#### [Task description]
In the items below, copy the lines word for word, from the line containing "Open the Task Center list icon" through the line containing "Looking at the screenshot, I should point(527,467).", including both of those lines.

#### [Provided records]
==============================
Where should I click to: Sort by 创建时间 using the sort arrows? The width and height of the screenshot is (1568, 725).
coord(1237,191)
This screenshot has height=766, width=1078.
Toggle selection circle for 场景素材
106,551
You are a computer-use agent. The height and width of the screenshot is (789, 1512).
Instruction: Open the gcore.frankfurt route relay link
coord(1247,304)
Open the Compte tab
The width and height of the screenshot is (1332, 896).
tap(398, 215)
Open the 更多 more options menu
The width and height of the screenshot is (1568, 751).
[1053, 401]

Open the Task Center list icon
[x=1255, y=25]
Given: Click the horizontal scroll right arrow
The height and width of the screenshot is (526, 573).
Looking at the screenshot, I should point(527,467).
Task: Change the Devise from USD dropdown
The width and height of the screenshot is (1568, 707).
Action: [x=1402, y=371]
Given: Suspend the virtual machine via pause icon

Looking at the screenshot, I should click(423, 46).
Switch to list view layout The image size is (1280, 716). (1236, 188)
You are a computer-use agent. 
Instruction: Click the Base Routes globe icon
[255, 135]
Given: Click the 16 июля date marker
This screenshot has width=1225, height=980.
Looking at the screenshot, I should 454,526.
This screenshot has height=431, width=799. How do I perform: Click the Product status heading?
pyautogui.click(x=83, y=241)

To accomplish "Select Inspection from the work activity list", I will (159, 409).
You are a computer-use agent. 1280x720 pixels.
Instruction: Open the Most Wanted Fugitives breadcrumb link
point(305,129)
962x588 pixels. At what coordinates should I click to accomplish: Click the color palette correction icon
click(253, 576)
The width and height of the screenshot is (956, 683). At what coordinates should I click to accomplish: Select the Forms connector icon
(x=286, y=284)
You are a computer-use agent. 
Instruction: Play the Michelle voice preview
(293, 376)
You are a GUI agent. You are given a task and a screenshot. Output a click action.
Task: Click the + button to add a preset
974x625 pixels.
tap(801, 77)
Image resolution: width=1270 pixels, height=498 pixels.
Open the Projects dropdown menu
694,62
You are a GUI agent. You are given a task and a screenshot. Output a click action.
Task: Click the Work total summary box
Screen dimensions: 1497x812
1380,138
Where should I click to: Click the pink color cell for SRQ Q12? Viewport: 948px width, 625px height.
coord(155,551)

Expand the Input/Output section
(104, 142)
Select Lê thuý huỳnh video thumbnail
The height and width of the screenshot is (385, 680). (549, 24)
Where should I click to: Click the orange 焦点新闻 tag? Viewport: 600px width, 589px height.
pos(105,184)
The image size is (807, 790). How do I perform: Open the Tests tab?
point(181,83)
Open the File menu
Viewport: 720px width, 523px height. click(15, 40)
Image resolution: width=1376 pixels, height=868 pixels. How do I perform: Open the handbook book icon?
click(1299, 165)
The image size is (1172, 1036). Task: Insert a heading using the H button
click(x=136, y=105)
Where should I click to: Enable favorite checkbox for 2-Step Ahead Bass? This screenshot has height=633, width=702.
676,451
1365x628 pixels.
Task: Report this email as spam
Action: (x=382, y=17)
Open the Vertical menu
==============================
#### [Solved problem]
Open the Task Center list icon
[x=1255, y=25]
Given: Click the horizontal scroll right arrow
The height and width of the screenshot is (526, 573).
Looking at the screenshot, I should point(527,467).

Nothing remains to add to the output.